Collected data entries
──────────────────────────────
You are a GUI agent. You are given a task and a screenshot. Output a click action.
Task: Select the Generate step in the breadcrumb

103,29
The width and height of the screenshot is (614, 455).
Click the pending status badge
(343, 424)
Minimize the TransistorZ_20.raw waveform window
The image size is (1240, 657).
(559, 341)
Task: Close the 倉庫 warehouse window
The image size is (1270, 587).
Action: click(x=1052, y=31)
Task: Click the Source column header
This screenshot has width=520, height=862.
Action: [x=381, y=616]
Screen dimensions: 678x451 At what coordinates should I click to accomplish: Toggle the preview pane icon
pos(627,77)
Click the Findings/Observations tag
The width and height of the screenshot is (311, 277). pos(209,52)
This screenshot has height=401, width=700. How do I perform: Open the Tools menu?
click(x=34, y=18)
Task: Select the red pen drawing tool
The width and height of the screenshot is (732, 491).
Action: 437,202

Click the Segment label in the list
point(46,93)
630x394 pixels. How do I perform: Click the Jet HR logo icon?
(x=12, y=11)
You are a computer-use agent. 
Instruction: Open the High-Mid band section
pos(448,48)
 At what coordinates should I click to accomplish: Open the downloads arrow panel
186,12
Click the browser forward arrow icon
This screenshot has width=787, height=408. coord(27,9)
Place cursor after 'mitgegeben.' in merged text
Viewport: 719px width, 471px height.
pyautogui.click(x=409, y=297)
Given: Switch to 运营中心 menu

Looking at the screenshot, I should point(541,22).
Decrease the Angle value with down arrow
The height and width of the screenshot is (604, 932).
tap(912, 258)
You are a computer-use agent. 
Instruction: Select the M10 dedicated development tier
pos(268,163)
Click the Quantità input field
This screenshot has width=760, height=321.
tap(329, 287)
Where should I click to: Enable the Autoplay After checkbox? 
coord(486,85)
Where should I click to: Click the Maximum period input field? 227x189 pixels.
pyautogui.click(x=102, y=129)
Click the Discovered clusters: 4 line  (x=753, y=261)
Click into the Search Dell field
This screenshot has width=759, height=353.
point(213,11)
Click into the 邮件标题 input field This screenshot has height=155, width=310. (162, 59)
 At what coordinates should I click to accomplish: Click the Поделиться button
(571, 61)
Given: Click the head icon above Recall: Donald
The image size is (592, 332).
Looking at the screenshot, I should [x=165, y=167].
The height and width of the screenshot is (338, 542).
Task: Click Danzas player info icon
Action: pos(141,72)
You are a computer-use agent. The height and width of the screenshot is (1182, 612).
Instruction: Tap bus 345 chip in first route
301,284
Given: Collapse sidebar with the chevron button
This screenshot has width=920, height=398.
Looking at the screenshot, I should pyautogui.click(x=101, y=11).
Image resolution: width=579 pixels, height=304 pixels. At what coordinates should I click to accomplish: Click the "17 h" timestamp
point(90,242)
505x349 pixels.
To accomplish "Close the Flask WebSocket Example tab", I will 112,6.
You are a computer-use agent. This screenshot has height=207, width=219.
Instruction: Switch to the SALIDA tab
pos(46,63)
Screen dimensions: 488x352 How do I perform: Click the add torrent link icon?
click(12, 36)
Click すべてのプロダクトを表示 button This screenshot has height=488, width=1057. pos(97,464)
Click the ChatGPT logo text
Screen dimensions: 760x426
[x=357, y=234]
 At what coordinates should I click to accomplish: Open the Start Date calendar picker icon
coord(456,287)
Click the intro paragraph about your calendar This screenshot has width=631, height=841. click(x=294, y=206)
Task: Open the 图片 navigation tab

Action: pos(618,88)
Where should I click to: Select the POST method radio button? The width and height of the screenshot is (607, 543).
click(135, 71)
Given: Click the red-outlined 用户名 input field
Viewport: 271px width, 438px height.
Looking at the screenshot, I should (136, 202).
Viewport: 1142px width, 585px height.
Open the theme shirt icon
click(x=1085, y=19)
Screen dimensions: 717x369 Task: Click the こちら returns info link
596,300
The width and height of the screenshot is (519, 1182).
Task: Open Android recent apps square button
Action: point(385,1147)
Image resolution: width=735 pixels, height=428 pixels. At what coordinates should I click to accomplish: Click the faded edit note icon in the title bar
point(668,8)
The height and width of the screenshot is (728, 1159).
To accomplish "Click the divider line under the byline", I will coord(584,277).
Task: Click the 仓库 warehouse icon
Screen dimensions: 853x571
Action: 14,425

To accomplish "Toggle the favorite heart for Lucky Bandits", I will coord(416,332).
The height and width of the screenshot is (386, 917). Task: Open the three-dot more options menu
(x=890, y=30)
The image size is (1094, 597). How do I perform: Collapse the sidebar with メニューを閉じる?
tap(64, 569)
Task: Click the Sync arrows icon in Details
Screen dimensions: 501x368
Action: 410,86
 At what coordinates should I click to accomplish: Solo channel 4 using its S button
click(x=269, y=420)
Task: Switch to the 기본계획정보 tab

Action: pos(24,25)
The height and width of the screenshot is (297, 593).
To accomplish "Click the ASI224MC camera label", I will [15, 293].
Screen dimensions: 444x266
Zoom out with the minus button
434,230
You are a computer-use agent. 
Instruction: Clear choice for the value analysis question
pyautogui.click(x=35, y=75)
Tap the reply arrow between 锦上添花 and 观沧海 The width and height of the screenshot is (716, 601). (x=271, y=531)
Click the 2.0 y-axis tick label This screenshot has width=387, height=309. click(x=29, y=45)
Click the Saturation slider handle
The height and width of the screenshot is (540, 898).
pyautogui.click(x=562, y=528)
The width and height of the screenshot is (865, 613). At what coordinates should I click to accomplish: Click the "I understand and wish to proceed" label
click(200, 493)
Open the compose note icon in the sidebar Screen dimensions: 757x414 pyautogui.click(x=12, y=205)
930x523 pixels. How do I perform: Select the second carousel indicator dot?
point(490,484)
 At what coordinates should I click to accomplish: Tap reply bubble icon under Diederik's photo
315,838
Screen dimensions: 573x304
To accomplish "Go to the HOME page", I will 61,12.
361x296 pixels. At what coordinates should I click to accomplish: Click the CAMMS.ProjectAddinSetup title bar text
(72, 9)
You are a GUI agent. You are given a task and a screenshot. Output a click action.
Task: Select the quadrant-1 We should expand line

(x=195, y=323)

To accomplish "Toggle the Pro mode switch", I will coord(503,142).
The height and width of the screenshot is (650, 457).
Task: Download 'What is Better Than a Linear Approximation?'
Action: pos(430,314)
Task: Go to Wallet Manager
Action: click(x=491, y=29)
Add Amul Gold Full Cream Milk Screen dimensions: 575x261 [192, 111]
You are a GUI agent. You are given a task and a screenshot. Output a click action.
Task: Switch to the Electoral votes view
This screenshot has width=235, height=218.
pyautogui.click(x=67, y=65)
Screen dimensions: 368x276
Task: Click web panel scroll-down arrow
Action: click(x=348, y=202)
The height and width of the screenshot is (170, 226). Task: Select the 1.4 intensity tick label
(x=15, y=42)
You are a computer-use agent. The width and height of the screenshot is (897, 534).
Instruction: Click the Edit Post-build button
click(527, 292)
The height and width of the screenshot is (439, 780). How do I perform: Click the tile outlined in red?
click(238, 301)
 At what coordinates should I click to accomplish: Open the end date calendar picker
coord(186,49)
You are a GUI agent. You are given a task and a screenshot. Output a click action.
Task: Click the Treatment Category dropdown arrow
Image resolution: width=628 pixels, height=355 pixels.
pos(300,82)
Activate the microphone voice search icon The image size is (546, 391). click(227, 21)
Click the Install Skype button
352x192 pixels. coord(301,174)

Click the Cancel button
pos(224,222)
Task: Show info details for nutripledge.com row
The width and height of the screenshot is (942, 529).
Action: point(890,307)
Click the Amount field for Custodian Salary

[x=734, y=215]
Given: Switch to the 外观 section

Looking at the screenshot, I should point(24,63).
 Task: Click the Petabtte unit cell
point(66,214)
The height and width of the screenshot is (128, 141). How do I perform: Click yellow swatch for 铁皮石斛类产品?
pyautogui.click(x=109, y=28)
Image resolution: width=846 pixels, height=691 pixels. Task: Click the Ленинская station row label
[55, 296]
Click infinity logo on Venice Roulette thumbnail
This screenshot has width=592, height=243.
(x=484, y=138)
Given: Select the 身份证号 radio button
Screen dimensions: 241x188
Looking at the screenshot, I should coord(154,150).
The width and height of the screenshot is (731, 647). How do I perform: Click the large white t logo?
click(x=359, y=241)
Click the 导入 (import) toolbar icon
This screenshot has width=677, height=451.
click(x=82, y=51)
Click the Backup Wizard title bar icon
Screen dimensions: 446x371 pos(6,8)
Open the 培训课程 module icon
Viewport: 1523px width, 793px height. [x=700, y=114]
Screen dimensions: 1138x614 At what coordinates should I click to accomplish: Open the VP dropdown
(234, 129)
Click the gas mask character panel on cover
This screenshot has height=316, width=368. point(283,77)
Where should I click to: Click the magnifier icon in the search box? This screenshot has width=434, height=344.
──────────────────────────────
- [Required work]: When you reach the line with "This screenshot has height=401, width=700." in the records above, start writing out lines exactly, and stop once the line with "Given: Click the head" has been written; include nothing else.

- [Output of the task]:
This screenshot has height=401, width=700. How do I perform: Open the Tools menu?
click(x=34, y=18)
Task: Select the red pen drawing tool
The width and height of the screenshot is (732, 491).
Action: 437,202

Click the Segment label in the list
point(46,93)
630x394 pixels. How do I perform: Click the Jet HR logo icon?
(x=12, y=11)
You are a computer-use agent. 
Instruction: Open the High-Mid band section
pos(448,48)
 At what coordinates should I click to accomplish: Open the downloads arrow panel
186,12
Click the browser forward arrow icon
This screenshot has width=787, height=408. coord(27,9)
Place cursor after 'mitgegeben.' in merged text
Viewport: 719px width, 471px height.
pyautogui.click(x=409, y=297)
Given: Switch to 运营中心 menu

Looking at the screenshot, I should point(541,22).
Decrease the Angle value with down arrow
The height and width of the screenshot is (604, 932).
tap(912, 258)
You are a computer-use agent. 
Instruction: Select the M10 dedicated development tier
pos(268,163)
Click the Quantità input field
This screenshot has width=760, height=321.
tap(329, 287)
Where should I click to: Enable the Autoplay After checkbox? 
coord(486,85)
Where should I click to: Click the Maximum period input field? 227x189 pixels.
pyautogui.click(x=102, y=129)
Click the Discovered clusters: 4 line  (x=753, y=261)
Click into the Search Dell field
This screenshot has width=759, height=353.
point(213,11)
Click into the 邮件标题 input field This screenshot has height=155, width=310. (162, 59)
 At what coordinates should I click to accomplish: Click the Поделиться button
(571, 61)
Given: Click the head icon above Recall: Donald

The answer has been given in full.